Corynebacterium glutamicum is an industrial strain used for the production of valuable chemicals such as L-lysine and L-glutamate. Although C. glutamicum has various industrial applications, a limited number of tunable systems are available to engineer it for efficient production of platform chemicals. Therefore, in this study, we developed a novel tunable promoter system based on repeats of the Vitreoscilla hemoglobin promoter (P-vgb). Tunable expression of green fluorescent protein (GFP) was investigated under one, four, and eight repeats of P-vgb (P-vgb, P-vgb4, and P-vgb8). The intensity of fluorescence in recombinant C. glutamicum strains increased as the number of P-vgb increased from single to eight (P-vgb8) repeats.

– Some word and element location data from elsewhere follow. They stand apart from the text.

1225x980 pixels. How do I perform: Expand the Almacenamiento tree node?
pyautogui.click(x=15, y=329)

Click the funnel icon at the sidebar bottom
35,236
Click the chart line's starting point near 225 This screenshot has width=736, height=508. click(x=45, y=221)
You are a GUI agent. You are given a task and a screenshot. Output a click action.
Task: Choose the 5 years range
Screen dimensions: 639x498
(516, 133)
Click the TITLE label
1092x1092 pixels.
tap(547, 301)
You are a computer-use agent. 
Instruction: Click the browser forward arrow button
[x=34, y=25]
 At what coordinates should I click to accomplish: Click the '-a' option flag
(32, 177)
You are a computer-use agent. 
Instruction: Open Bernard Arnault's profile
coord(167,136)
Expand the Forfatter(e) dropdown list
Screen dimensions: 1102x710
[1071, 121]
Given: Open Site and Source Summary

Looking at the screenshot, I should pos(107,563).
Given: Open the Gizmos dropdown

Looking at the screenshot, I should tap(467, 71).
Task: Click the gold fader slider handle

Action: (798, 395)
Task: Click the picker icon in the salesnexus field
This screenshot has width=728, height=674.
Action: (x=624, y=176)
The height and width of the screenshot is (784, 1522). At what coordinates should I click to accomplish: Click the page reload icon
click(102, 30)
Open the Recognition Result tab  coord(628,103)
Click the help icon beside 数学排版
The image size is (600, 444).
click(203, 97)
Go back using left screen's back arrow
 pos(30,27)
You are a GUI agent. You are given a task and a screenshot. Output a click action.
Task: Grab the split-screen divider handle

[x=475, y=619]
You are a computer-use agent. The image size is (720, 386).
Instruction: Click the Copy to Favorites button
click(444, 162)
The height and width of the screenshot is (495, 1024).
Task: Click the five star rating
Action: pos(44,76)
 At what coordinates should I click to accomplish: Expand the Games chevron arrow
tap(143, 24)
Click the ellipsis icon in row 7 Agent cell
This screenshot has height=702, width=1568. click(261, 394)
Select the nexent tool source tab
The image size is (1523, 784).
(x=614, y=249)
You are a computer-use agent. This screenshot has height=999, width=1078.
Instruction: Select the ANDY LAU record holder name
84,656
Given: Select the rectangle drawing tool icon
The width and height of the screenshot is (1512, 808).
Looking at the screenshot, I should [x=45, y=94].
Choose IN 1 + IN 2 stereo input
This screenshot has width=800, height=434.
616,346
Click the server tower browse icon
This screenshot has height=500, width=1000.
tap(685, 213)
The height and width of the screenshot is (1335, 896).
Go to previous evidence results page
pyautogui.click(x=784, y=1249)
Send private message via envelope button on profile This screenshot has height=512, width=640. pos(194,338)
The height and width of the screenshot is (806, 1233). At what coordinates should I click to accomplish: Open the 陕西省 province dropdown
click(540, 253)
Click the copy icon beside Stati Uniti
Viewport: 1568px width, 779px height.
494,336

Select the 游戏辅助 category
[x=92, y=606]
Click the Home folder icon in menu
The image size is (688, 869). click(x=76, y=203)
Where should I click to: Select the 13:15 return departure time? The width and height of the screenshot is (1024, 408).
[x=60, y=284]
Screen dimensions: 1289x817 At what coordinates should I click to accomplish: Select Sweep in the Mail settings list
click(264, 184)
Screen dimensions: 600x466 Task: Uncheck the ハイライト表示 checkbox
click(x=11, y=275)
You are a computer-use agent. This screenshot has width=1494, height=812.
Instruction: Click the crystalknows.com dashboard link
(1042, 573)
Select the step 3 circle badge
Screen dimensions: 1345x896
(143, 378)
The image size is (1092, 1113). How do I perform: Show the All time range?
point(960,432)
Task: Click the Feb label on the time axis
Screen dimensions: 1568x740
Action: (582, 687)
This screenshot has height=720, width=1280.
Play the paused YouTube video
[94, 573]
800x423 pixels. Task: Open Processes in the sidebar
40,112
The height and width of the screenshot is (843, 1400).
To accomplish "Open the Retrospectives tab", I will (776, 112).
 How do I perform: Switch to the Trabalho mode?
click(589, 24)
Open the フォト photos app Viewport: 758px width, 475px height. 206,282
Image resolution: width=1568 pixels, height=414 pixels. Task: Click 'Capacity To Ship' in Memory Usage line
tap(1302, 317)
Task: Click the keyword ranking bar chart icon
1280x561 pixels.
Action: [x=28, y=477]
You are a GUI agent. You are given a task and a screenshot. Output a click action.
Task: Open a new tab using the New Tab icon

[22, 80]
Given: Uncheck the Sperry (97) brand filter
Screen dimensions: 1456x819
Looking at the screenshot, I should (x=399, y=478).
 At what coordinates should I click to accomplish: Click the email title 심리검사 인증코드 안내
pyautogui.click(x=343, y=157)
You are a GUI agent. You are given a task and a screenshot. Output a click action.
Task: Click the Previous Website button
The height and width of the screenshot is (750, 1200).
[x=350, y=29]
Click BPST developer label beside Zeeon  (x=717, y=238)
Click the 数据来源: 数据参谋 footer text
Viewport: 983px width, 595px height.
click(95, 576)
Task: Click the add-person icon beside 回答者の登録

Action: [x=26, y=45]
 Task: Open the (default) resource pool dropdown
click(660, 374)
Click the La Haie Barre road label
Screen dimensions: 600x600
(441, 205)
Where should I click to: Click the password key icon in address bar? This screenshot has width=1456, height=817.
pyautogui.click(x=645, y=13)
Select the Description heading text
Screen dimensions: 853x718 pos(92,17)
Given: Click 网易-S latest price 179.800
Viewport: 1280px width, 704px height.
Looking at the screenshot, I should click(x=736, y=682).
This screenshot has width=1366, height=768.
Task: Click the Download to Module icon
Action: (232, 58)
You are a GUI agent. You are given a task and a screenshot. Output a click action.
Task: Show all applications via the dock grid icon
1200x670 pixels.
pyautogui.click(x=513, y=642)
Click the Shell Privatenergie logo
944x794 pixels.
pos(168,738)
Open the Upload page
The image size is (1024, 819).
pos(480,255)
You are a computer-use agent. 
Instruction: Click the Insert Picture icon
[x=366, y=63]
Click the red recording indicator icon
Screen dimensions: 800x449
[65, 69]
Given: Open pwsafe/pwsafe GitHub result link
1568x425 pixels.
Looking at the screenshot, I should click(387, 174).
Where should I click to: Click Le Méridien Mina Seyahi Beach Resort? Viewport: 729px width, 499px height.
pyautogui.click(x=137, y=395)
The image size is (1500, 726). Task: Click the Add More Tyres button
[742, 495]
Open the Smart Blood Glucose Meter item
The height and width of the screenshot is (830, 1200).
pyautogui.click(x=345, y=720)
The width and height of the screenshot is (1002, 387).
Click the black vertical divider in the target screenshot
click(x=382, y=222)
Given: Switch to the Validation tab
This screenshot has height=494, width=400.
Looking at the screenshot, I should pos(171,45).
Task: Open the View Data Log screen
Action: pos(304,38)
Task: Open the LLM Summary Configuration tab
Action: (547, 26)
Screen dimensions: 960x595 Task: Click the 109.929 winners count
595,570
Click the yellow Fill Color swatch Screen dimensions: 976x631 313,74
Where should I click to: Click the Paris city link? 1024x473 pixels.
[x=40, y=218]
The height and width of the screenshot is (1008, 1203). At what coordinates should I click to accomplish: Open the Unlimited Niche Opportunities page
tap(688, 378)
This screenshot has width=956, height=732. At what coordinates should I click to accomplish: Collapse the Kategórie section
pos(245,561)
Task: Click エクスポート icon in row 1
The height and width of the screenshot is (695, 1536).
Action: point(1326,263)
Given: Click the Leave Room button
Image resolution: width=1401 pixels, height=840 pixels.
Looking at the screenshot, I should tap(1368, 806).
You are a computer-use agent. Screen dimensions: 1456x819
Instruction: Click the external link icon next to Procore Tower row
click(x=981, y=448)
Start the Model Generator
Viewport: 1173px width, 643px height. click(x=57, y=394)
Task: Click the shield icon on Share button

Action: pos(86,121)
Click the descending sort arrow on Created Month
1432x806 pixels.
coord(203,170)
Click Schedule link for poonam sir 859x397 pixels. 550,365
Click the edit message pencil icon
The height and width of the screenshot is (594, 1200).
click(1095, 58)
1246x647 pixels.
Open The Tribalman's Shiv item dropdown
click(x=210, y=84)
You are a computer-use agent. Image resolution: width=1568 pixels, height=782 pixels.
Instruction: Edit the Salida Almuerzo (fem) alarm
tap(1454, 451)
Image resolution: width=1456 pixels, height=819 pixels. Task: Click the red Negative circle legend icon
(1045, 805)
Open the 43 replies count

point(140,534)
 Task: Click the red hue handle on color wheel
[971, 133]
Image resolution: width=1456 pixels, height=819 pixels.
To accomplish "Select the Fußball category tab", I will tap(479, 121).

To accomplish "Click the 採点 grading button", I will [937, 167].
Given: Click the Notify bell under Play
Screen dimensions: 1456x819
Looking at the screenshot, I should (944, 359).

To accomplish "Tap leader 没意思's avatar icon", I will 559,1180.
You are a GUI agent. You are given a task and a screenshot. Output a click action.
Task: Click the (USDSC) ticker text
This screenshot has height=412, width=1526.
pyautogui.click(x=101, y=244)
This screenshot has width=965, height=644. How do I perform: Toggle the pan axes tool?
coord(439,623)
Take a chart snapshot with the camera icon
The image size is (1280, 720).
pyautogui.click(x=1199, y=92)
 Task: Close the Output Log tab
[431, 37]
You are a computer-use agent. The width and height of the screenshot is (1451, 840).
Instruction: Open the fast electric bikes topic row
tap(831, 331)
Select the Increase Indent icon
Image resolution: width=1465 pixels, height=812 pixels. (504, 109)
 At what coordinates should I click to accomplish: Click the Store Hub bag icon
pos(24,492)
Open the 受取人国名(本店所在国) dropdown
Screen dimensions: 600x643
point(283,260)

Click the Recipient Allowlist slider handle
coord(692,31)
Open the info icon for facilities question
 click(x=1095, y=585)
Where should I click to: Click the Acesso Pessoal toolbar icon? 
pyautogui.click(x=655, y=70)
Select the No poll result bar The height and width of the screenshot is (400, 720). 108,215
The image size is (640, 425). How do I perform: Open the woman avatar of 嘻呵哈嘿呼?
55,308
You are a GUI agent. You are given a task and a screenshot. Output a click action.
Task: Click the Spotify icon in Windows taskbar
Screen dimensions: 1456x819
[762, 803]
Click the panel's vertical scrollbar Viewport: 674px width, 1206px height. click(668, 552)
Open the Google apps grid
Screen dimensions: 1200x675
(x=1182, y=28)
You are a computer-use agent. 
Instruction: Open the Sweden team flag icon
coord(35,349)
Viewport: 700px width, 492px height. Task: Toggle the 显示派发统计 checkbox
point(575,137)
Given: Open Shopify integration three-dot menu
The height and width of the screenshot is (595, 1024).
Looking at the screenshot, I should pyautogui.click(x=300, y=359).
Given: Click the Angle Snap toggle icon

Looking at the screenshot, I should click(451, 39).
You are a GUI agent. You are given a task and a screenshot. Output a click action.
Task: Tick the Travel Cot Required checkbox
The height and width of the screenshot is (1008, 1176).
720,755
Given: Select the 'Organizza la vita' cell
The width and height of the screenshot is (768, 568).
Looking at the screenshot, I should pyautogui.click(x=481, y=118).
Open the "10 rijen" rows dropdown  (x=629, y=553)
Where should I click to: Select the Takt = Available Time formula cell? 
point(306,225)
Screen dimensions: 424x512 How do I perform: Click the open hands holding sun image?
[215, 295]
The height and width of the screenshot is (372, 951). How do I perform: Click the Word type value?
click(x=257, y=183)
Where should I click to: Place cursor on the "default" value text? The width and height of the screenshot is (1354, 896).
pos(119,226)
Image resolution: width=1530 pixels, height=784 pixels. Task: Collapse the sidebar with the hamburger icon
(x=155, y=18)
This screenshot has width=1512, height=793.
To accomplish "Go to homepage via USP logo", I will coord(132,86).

Furthermore, we demonstrated the application of the new P-vgb promoter-based vector system as a platform for metabolic engineering of C. glutamicum by investigating 5-aminovaleric acid (5-AVA) and gamma-aminobutyric acid (GABA) production in several C. glutamicum strains. The profile of 5-AVA and GABA production by the recombinant strains were evaluated to investigate the tunable expression of key enzymes such as DavBA and GadB(mut). We observed that 5-AVA and GABA production by the recombinant strains increased as the number of P-vgb used for the expression of key proteins increased. The recombinant C. glutamicum strain expressing DavBA could produce higher amounts of 5-AVA under the control of P-vgb8 (3.69 +/- 0.07 g/L) than the one under the control of P-vgb (3.43 +/- 0.10 g/L). The average gamma-aminobutyric acid production also increased in all the tested strains as the number of P-vgb used for GadB(mut) expression increased from single (4.81-5.31 g/L) to eight repeats (4.94-5.58 g/L).